## Task statement
From the records below, return every line containing the word "will".

Pixel coordinate grounding data:
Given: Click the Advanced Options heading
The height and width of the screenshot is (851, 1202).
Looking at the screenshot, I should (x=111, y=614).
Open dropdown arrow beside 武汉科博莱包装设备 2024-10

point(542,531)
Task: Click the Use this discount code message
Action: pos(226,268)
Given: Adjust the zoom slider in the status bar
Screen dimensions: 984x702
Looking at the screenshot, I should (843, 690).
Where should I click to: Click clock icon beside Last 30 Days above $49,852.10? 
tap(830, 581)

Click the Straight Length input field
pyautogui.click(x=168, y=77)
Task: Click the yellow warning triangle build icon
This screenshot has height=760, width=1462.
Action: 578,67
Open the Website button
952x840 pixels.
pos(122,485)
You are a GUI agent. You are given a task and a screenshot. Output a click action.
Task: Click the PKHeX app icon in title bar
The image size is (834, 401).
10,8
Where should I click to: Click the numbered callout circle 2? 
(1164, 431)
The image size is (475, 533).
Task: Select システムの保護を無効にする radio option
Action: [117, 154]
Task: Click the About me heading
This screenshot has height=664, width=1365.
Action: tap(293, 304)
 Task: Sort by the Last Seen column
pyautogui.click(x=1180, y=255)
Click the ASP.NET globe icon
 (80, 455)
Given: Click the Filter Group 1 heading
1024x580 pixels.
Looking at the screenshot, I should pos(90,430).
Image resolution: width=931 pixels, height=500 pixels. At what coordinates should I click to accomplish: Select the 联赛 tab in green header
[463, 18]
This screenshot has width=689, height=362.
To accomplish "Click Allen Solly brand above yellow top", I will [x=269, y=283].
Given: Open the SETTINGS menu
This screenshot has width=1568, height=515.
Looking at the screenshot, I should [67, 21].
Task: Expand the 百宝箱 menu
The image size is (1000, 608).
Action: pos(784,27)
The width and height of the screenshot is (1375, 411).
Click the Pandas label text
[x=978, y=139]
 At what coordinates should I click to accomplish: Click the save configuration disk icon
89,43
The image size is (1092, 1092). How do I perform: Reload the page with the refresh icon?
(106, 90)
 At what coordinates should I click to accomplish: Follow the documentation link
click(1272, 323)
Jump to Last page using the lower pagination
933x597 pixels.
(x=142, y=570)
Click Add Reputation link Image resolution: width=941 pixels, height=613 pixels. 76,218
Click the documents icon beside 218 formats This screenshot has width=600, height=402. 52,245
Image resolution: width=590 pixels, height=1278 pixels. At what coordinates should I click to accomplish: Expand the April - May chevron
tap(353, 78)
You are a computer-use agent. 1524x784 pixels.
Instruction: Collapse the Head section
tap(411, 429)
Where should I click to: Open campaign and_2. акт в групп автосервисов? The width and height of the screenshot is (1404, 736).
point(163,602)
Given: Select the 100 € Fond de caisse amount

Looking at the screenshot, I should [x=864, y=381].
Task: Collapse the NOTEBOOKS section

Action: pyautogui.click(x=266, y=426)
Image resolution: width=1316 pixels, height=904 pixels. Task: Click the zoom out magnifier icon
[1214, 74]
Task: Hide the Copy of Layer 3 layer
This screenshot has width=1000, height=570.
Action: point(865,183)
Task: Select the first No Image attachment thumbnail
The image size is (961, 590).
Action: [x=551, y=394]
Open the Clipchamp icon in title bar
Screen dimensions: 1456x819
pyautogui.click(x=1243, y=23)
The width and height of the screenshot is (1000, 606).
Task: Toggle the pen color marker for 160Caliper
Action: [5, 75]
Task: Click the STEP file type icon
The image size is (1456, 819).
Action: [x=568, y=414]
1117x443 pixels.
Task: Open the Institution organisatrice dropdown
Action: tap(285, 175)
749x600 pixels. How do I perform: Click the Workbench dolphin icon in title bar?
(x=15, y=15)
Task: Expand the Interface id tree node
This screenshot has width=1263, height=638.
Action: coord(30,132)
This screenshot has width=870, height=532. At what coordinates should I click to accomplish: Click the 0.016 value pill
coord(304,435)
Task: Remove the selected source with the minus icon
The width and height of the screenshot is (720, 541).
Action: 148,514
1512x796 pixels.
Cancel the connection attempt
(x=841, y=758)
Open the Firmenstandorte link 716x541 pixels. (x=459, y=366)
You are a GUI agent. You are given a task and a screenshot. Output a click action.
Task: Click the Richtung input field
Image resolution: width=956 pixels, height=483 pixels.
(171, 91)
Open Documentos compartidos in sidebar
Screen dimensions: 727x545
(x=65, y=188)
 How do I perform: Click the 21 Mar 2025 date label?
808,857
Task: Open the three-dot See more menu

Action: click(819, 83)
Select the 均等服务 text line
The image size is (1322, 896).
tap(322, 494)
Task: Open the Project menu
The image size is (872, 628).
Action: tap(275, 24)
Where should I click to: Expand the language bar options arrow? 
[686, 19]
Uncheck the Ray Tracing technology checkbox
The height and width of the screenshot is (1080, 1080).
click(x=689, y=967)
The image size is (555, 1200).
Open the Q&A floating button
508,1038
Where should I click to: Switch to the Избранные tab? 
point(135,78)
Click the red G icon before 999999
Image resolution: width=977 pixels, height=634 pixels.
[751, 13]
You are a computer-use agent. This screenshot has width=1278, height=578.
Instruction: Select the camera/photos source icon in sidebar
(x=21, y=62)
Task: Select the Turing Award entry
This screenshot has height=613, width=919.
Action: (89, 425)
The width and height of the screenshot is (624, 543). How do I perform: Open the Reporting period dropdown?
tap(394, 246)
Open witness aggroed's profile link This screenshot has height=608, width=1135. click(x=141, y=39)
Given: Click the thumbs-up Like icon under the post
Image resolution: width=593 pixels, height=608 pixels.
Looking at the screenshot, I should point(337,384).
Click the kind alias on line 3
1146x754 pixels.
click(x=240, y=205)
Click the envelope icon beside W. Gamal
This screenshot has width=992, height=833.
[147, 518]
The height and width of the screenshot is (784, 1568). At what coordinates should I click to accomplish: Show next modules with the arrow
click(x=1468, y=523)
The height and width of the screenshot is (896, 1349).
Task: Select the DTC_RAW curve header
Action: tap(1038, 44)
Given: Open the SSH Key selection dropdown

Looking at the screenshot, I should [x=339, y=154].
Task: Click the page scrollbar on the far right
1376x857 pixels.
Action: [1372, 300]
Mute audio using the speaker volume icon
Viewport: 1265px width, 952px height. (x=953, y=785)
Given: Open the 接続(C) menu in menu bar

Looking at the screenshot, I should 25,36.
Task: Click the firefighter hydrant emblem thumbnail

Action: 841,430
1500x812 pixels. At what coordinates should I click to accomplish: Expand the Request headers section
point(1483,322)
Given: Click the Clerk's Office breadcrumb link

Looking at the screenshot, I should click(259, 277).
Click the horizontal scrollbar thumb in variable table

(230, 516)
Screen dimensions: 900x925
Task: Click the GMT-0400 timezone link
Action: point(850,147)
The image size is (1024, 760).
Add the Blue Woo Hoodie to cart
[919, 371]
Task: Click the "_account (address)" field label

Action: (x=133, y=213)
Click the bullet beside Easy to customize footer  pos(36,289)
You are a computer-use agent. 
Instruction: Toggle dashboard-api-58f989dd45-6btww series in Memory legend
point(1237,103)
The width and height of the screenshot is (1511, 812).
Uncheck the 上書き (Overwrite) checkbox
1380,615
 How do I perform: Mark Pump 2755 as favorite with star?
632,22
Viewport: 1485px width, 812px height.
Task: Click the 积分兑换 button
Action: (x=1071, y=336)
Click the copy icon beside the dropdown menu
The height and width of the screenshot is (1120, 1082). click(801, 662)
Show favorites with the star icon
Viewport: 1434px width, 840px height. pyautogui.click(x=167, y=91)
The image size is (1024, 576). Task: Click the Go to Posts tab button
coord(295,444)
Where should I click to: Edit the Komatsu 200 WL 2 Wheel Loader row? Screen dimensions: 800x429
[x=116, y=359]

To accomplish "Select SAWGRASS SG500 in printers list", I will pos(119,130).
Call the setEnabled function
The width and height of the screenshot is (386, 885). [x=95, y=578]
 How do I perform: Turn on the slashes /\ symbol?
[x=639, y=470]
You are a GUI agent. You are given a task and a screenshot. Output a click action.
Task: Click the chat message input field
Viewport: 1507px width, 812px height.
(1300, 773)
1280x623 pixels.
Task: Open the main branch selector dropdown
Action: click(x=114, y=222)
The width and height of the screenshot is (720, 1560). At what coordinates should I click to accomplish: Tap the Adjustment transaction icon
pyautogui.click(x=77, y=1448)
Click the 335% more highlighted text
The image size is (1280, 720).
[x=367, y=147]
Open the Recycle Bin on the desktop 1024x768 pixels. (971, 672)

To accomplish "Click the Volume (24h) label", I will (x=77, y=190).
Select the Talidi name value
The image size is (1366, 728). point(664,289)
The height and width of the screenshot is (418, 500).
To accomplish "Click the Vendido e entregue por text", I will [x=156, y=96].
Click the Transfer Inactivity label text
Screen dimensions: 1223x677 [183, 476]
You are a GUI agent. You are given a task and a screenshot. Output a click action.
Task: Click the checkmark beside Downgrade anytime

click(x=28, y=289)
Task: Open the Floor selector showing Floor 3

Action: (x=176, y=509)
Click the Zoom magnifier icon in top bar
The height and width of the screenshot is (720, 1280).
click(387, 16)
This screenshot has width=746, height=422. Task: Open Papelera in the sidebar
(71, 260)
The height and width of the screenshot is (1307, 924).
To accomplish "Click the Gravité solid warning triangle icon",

## Solution for this task
To accomplish "Click Allen Solly brand above yellow top", I will [x=269, y=283].
To accomplish "Select SAWGRASS SG500 in printers list", I will pos(119,130).
To accomplish "Click the Volume (24h) label", I will (x=77, y=190).
To accomplish "Click the Vendido e entregue por text", I will [x=156, y=96].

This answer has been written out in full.